Le pouvoir de dissolution du gouvernement a été créé en 1936 pour interdire les groupes de combat et les milices privées afin de protéger la République après que les militants d’extrême-droite et nationalistes de l’Action française ont tenté de la renverser en 1934. Un record de dissolutions sous la Ve République.
Ce pouvoir a été utilisé par Emmanuel Macron depuis sa première élection en 2017. À ce jour, alors que la dissolution des Soulèvements de la Terre n’est pas encore effective, 33 décrets pour interdire une association ou un groupement de fait ont été publiés depuis son investiture. C’est un record pour un président depuis le début de la Ve République. Mais si l’on remonte à la création de ce pouvoir de dissolution en 1936, Emmanuel Macron se place en deuxième position, derrière le Général de Gaulle.
Les dissolutions sont liées aux événements historiques, à l’actualité et aux orientations des pouvoirs politiques en place. Les interdictions connaissent un premier pic en 1944, sous De Gaulle, au sortir de la Seconde Guerre mondiale. Treize organisations liées à la collaboration pendant l’occupation nazie sont interdites par ordonnance, dont la Légion tricolore, le Parti franciste ou encore La Jeunesse de France et d’Outre-Mer. Le deuxième pic intervient en 1968, seulement un mois après les événements de Mai, toujours sous De Gaulle, et vise des associations d’extrême-gauche comme La Jeunesse communiste révolutionnaire », La Voix ouvrière et L’Union des jeunesses communistes marxistes léninistes.
Après De Gaulle, les dissolutions ont largement diminué : sept sous Georges Pompidou, deux sous Valéry Giscard d’Estaing, un rebond à quatorze sous François Mitterrand contre des organisations nationalistes, notamment corses, trois sous Jacques Chirac et deux sous Nicolas Sarkozy. Finalement, plusieurs événements font repartir la tendance à la hausse sous François Hollande qui signe dix décrets de dissolution. Après la mort du militant antifasciste Clément Méric en 2013, plusieurs groupes d’extrême droite sont interdits. Les attentats de 2015 et 2016 ont été les points de départ d’une autre vague d’interdictions, visant cette fois-ci certaines associations musulmanes, accusées de faire la promotion du terrorisme.

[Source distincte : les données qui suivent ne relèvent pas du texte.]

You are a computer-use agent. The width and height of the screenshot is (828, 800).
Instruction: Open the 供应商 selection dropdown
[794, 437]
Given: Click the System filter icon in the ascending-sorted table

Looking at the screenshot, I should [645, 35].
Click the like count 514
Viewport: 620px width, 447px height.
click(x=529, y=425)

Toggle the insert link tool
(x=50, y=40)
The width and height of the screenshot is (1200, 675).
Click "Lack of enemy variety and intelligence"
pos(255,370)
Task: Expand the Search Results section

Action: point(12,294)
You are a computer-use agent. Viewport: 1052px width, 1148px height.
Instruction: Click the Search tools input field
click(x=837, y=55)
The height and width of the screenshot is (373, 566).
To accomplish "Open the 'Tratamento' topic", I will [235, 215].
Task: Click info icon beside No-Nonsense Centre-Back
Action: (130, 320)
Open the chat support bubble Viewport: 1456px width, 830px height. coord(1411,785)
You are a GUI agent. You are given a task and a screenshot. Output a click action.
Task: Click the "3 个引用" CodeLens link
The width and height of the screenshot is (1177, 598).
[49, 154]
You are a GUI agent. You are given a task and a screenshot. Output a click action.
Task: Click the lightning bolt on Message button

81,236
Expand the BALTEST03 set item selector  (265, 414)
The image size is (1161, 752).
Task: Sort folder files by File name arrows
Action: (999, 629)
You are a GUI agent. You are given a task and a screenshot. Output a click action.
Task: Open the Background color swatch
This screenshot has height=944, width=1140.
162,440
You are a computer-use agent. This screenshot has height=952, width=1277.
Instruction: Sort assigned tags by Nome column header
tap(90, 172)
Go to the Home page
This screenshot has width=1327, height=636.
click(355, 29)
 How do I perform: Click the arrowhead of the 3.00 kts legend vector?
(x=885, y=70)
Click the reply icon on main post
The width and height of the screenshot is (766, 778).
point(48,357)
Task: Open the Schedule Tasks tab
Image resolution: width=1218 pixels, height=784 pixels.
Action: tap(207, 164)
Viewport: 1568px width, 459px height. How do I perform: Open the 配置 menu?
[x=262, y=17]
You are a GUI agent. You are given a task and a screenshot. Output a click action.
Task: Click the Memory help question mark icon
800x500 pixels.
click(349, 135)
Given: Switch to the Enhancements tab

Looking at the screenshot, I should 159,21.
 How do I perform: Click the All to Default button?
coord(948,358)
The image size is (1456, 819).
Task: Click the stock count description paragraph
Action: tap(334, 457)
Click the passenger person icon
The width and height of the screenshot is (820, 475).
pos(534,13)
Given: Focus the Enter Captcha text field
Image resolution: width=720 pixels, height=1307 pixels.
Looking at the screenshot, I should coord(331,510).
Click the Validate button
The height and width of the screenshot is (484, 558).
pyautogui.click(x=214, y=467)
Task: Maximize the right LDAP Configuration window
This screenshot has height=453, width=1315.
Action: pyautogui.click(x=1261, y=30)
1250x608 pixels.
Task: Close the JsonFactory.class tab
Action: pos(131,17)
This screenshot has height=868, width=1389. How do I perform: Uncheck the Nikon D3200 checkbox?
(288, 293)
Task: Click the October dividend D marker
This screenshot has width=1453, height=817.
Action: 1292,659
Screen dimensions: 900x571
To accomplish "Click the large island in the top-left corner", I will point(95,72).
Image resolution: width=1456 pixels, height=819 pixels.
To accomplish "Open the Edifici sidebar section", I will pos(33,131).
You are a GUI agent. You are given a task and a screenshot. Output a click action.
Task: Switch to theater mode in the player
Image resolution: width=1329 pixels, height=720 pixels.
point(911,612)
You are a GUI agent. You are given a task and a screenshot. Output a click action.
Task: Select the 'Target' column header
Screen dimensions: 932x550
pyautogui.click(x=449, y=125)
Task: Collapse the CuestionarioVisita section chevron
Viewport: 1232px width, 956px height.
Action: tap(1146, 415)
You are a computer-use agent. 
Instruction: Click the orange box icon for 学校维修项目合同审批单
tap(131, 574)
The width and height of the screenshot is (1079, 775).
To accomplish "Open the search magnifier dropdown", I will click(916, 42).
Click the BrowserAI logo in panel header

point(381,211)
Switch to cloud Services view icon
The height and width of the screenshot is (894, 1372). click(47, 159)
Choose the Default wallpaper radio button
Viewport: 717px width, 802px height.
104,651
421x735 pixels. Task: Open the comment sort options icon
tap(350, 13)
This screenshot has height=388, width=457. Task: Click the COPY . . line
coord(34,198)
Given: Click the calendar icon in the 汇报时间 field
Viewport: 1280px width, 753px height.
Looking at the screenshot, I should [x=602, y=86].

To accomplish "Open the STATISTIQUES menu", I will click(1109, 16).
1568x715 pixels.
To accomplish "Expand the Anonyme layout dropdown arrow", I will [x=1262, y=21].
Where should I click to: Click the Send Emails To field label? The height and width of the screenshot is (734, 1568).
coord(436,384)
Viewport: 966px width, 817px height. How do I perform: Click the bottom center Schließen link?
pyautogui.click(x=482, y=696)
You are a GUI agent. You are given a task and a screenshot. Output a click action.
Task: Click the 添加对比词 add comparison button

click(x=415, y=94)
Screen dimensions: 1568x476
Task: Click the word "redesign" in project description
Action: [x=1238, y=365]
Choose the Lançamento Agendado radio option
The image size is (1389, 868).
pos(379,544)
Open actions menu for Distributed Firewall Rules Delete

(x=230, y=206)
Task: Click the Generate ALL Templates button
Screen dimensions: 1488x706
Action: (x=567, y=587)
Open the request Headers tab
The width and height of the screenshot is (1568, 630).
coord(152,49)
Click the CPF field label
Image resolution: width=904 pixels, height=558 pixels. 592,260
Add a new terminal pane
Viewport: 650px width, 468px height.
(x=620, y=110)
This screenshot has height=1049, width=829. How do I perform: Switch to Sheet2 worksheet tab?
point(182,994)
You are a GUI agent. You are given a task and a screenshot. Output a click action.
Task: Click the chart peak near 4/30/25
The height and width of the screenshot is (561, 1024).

Ces dissolutions peuvent évidemment être contestées. Il est possible de faire un référé devant le Conseil d’État pour les suspendre en urgence, un recours pour les faire annuler – la procédure est alors plus longue – ou même de se rendre devant la Cour européenne des Droits de l’Homme (CEDH). Mais la procédure a très peu abouti dans l’histoire.